7 de novembro de 2012

V for Vendetta: As personagens e os arcos narrativos enquanto peças do dominó

A vasta galeria de personagens que compõem V for Vendetta cruzam-se e relacionam-se em vários arcos narrativos distintos, de dimensões variáveis mas cada um com a sua importância própria dentro da história de V e a contribuir de forma muito própria para o final. Alan Moore não deixou nada ao acaso; todas as personagens surgem com um propósito muito definido e um papel a representar no vasto plano concebido por V para derrubar o Norsefire. A imagem dos dominós, presente na graphic novel e tão icónica no filme, ganha aqui especial relevância.

Excluindo V e Evey, Eric Finch terá o arco narrativo mais interessante de V for Vendetta, com as investigações que, a partir do departamento do Estado que controla (“The Nose”), vai fazer ao caso do terrorista que fez explodir o Parlamento e ameaça o poder do Norsefire. Este arco é particularmente relevante por vários motivos: por um lado, fornece muitas informações sobre V; por outro, dá ao leitor uma visão da estrutura governativa a partir de um alto funcionário do partido que, no seu pragmatismo, não mantém ilusões quando à situação real.

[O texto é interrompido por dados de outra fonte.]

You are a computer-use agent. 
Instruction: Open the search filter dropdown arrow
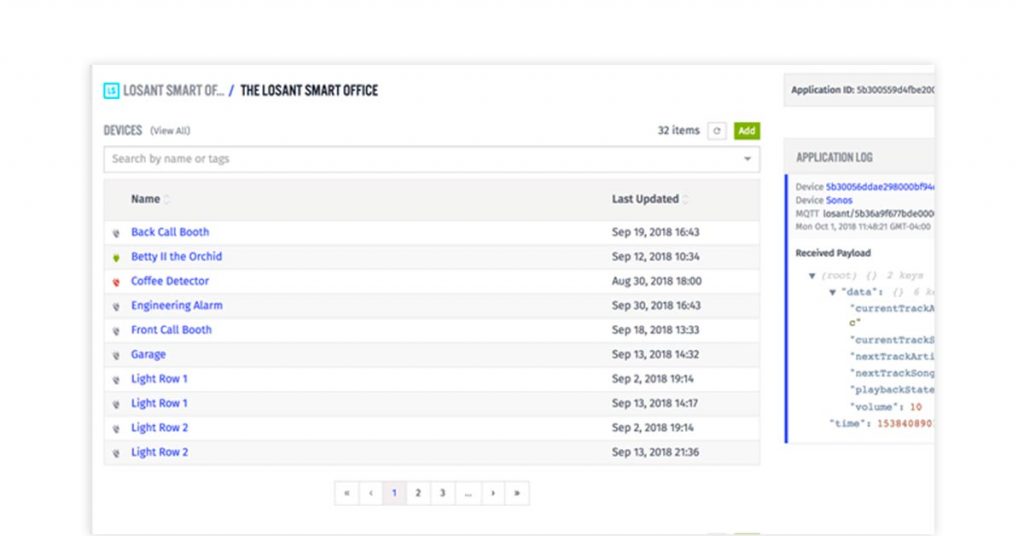click(747, 159)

O seu desentendimento com o recém-nomeado líder do “The Finger”, Peter Creedy, acentua o seu afastamento definitivo da estrutura do partido, tornado definitivo durante a sua visita clandestina às ruídas do campo de concentração de Larkhill. Ainda assim, não desiste da sua investigação e do seu objectivo - movido talvez por um desejo de terminar o seu trabalho e de vingar Delia Surridge, apresar do mal que ela causou.

Curiosamente, dois dos arcos narrativos mais interessantes e relevantes de V for Vendetta pertencem a duas personagens improváveis: a Rosemary Almond, mulher de Derek Almond, alto funcionário do Norsefire e líder do “Finger”; e a Helen Heyer, mulher de Conrad Heyer, também um alto funcionário do partido e líder do “Eye”. No caso de Almond, este desaparece  cedo da narrativa, deixando Rosemary desamparada e numa espiral de decadência. Com a leitura, acompanhamos a queda progressiva de Rosemary, até ao ponto em que, movida por desespero, decide agir e fazer o impensável. De todas as personagens secundárias, é a única que acompanhamos na primeira pessoa.

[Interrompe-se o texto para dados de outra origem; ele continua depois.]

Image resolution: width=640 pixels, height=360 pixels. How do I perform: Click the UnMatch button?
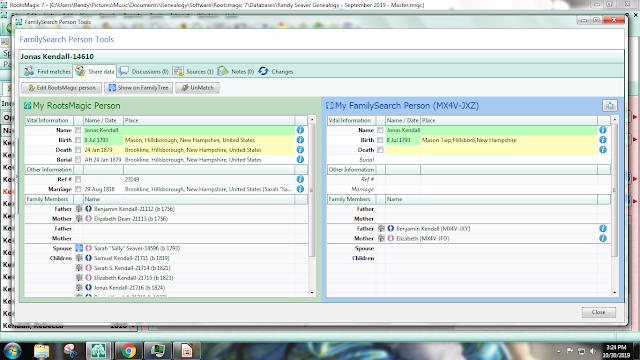click(x=198, y=88)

Já Helen Heyer é uma personagem diferente. Ao contrário de Rosemary, abusada pelo marido, Helen é uma mulher forte e determinada, que mantém o seu marido sob um controlo tão absoluto quanto cruel, manipulando-o para os seus próprios fins. Calculista, prevê a queda inevitável de Adam Susan e prepara com cuidado e astúcia a ascensão de Conrad ao poder, sabendo que será sempre ela quem o controla e quem, assim, detém de facto o poder. Para esse fim usa as armas que tem: dinheiro, inteligência e sensualidade. Através de Alistair “Ally” Harper, um criminoso escocês que surge no arco narrativo de Evey, entra no de Creedy e termina no de Helen, prepara a traição a Creedy para assumir o controlo do “Finger”.

É interessante notar como tanto Rosemary como Helen parecem estar fora dos planos de V - como se fossem jogadoras ocasionais, com uma agenda própria e objectivos muito concretos. Essas agendas próprias existem, de facto, mas estão subjugadas à agenda mais vasta de V, que as incluiu meticulosamente na vasta teia que urdiu desde que se libertou de Larkhill. Neste ponto, a mestria narrativa de Alan Moore em V for Vendetta revela-se em todo o seu esplendor - nada, desde a primeira vinheta, surge por acaso ou destituído de propósito; cada personagem, cada acção, é introduzida na narrativa no momento exacto, e desenvolvida ao ritmo certo para assumir o seu papel no clímax da história. De Rosemary a Helen, de Ally a Gordon, cada personagem, por acção ou inacção, tem um papel a representar no plano de V. Um jogo de xadrez perfeito - ou, se quisermos, uma vasta e intrincada construção com peças de dominó, semelhante à que V montou, que formam a imagem definitiva ao mais ligeiro toque numa delas.